Dès les premiers mètres, on comprend que cette machine n’est pas qu’une sportive de plus. La direction est instantanée, presque télépathique. Le moindre mouvement des poignets inscrit l’auto sur la trajectoire avec une exactitude étonnante. La route, elle, s’invite sans filtre. Chaque gravillon, chaque aspérité remonte dans les mains et les reins, mais jamais de façon désagréable, du moins si l’on a vraiment la passion du pilotage. Dans ce cas, ces “bruits” sont au contraire une manière directe d’entrer en communion avec la mécanique. Et quelle mécanique ! Les palettes métalliques claquent à chaque changement de rapport, et la sonorité du légendaire cinq cylindres Audi – rauque, ponctuée de sifflements de turbo et de décharges hurlantes – s’ajoute à ce qui est déjà un concert à sensations.
© KTM
Sur route ouverte, la GT-XR se montre moins sauvage qu’on ne pourrait le craindre. Les suspensions sont fermes mais jamais cassantes, et la climatisation ainsi que le chauffage rappellent que, oui, cette automobile est bel et bien homologuée pour la route. On pourrait presque la conduire comme une sportive “normale”… jusqu’au moment où l’on décide d’écraser l’accélérateur. Les 500 chevaux propulsent alors la coque de carbone avec une brutalité réjouissante. Avez-vous déjà franchi les 200 km/h en une dizaine de secondes ? L’exercice vous scotche littéralement au siège, mais très vite vient un autre exercice : tester la force de votre mollet sur la pédale de freins non assistée. Viril !
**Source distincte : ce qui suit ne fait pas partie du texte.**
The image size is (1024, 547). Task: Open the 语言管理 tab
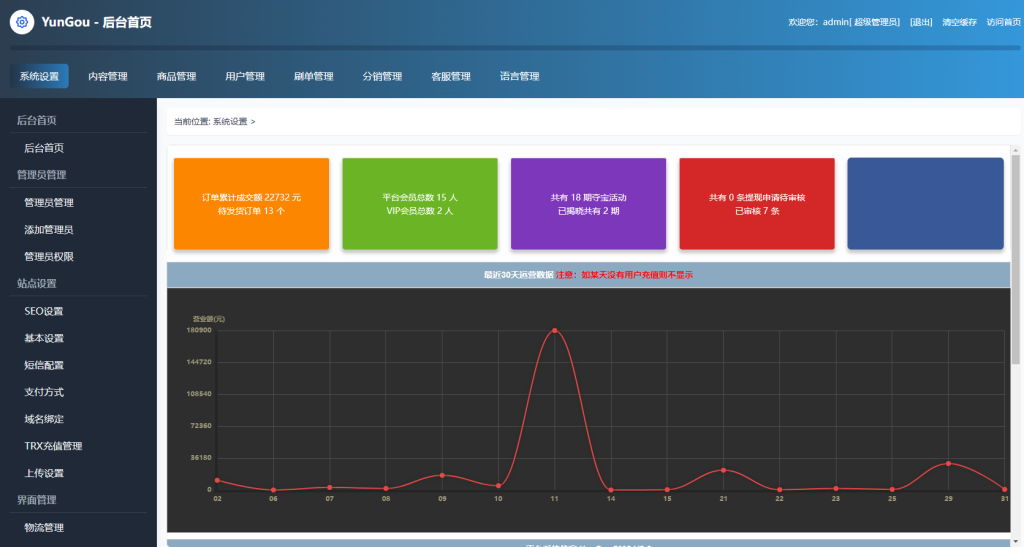pos(519,76)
Cette KTM se conduit comme une voiture de course apprivoisée : brutale si on la malmène, redoutablement efficace si on la respecte. ESP (système anti-sortie de route) déconnecté, la KTM tombe le masque et révèle un tempérament rugueux, exigeant un vrai doigté. Avec les aides actives, elle avale au contraire les virages avec une sérénité qui la place au niveau des meilleures supercars contemporaines. Et puis, il y a ce plaisir enfantin qu’offre cette désormais “Austro-Belge” : lever le pied juste pour écouter le turbo soupirer, remettre les gaz pour sentir la poussée et recommencer. Chaque accélération est une invitation, chaque freinage une démonstration. La GT-XR ne cherche pas à séduire par des écrans ou des gadgets : elle offre une expérience pure, brute, qui ramène aux fondamentaux.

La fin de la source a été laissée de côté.